Whether or not an exception to the Exclusionary Rule applies (and thus whether the court will exclude the evidence from being introduced at trial) depends upon whether the prosecution has show either by a “clear and convincing” standard (People v. Jansen, 713 P.2d 907 (Colo. 1986) or by a “preponderance” standard (People v. Schoondermark, 759 P.2d 715 (Colo. 1988)).

Some of these exceptions include the following:

  1. The Attenuation Exception (under state and federal law):  With this exception the prosecution has the burden of proving that the nexus between the initial illegal police conduct and evidence seized by the police and sought to be introduced at trial by the prosecution has become so attenuated that the taint can be said to have dissipated.  See Brown v. Ill., 422 U.S. 590 (1975);  People v. Padgett, 932 P.2d 810 (Colo. 1997).

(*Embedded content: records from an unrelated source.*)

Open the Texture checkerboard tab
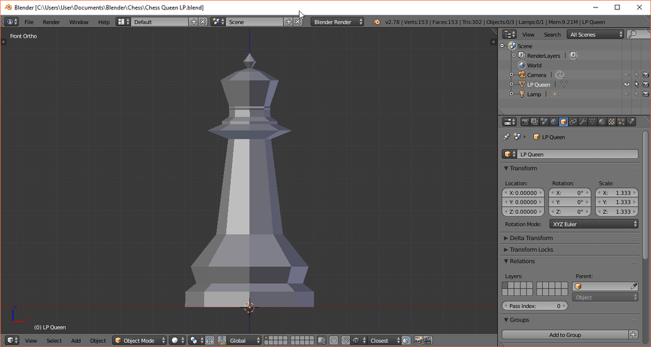This screenshot has height=347, width=651. (611, 122)
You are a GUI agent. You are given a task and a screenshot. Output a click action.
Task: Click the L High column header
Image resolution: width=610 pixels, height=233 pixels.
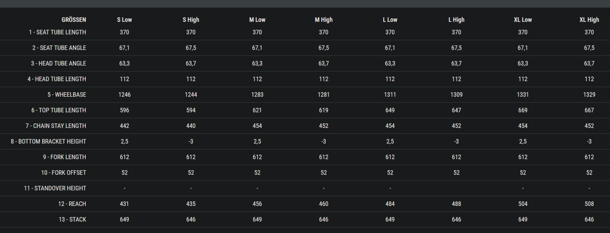pyautogui.click(x=456, y=20)
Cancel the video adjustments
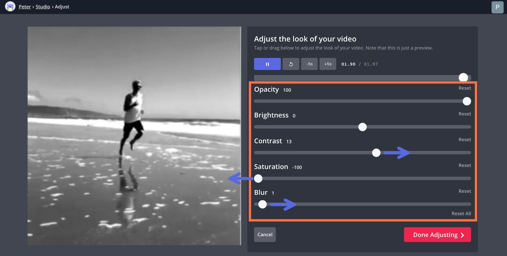Screen dimensions: 507x256 [265, 235]
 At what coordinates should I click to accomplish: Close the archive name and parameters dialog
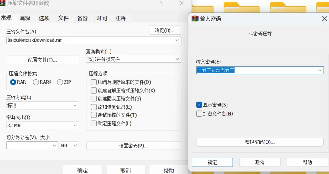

  2. The Independent Source Exception (under state and federal law):  With this exception the prosecution has the burden of proving that the evidence obtained illegally by the police was also, nonetheless, discovered by a source that was wholly-independent of the illegality (or a source other than police who broke the law).  See Murray v. U.S., 487 U.S. 533 (1988);  People v. Lewis, 975 P.2d 160 (Colo. 1999).
  3. The Inevitable Discovery Exception (also called the Inevitable Discovery Doctrine) (under state and federal law):  With this exception the prosecution has the burden of proving that the illegally-obtained evidence, nonetheless, would have been lawfully obtained by the police had the police not first acted unlawfully.  See Nix v. Williams, 467 U.S. 431 (1984);  People v. Burola, 848 P.2d 958 (Colo. 1993).

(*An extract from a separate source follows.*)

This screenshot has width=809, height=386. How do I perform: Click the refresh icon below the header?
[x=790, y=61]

  4. The Good Faith Exception (under state and federal law):  With this exception the prosecution has the burden of proving that the illegally-obtained evidence was seized by a police officer who was relying (in good faith) on a warrant that the officer believed to be lawfully issued and valid (i.e., the cop cannot know or believe it is an illegal warrant).  See CRS § 16-3-308; U.S. v. Leon, 468 U.S. 897 (1984);  People v. Leftwich, 869 P.2d 1260 (Colo. 1994).  The cop who is acting in good faith must also be acting in an objectively reasonable way in relying on the warrant – thought the warrant itself will be prima facie evidence of proper police conduct.  People v. Blehm, 983 P.2d 779 (Colo. 1999).  In this situation, the police’s reliance on the warrant must be “objectively reasonable.”  (Citation omitted)  However, the Good Faith Exception does NOTapply when the following occurs:
    • The judge who issued the warrant was mislead by the police or the affiant when the police or the affiant knew such information was false or should have know the information was false but didn’t know it was false because the police or affiant acted in a reckless disregard of the truth.

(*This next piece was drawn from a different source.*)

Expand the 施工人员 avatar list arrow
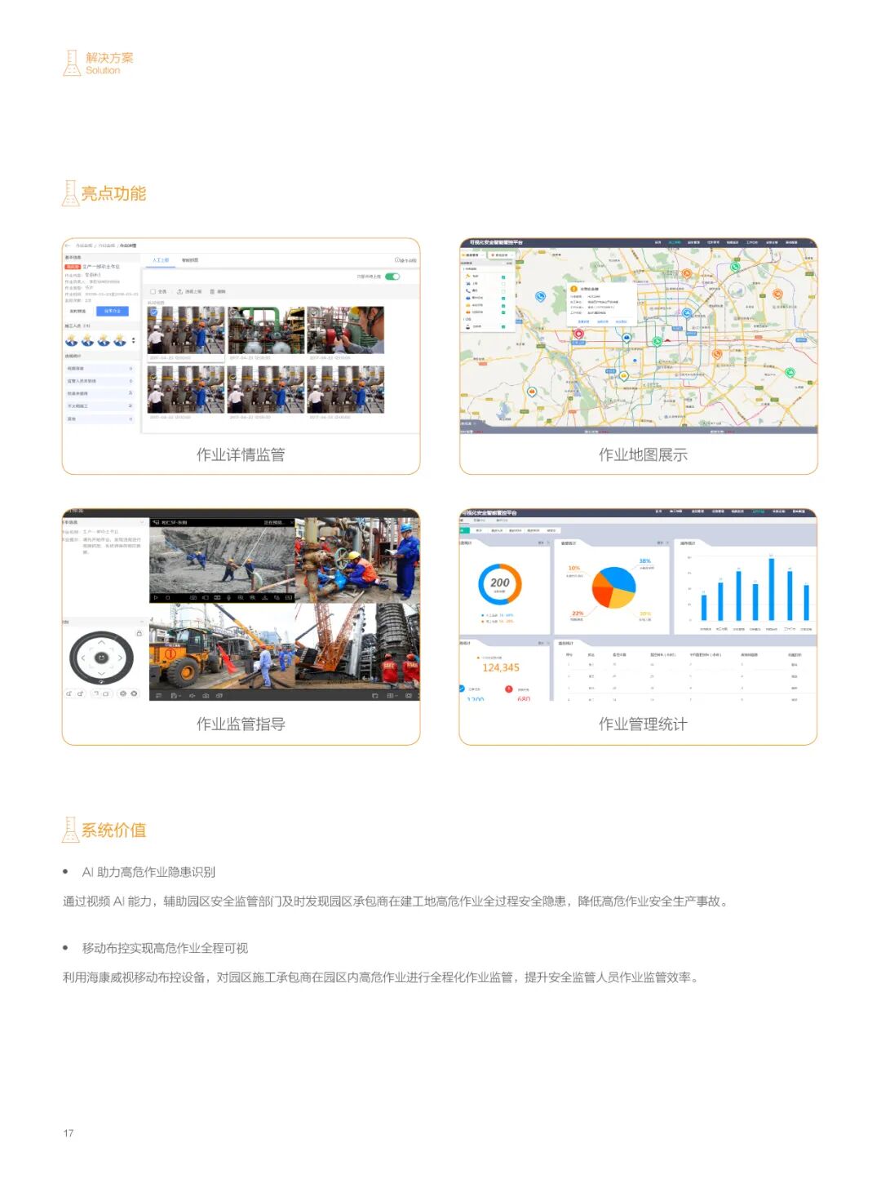Image resolution: width=881 pixels, height=1196 pixels. (x=133, y=339)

    • The judge who issued the warrant completely abandoned her or his role as a judge or magistrate.
    • The warrant issued by the court was “so lacking in indicia of probable cause as to render belief in its existence entirely unreasonable.”  (Citation omitted)
    • The warrant issued by the court was “so facially deficient that the officers executing the warrant could not have reasonably presumed it to be valid.

NOTE:  The statutory Good Faith Exception under CRS § 16-3-308 is inapplicable when the warrant is obtained through intentional and material misrepresentations by the police or when “bare bones” information is given to the issuing judge by the affiant.  See People v. Altman, 960 P.2d 1164 (Colo. 1998);  People v. Blehm, 983 P.2d 779 (Colo. 1999).  Moreover, the statutory Good Faith Exception under CRS § 16-3-308 will not apply when there is a lack of probable cause supporting the accused’s arrest, but the exception may apply to searches by the police (possibly even when the search is conducted incident to an arrest that was based upon an arrest warrant subsequently determined to be unlawful.  Ariz. v. Evans, 514 U.S. 1 (1995).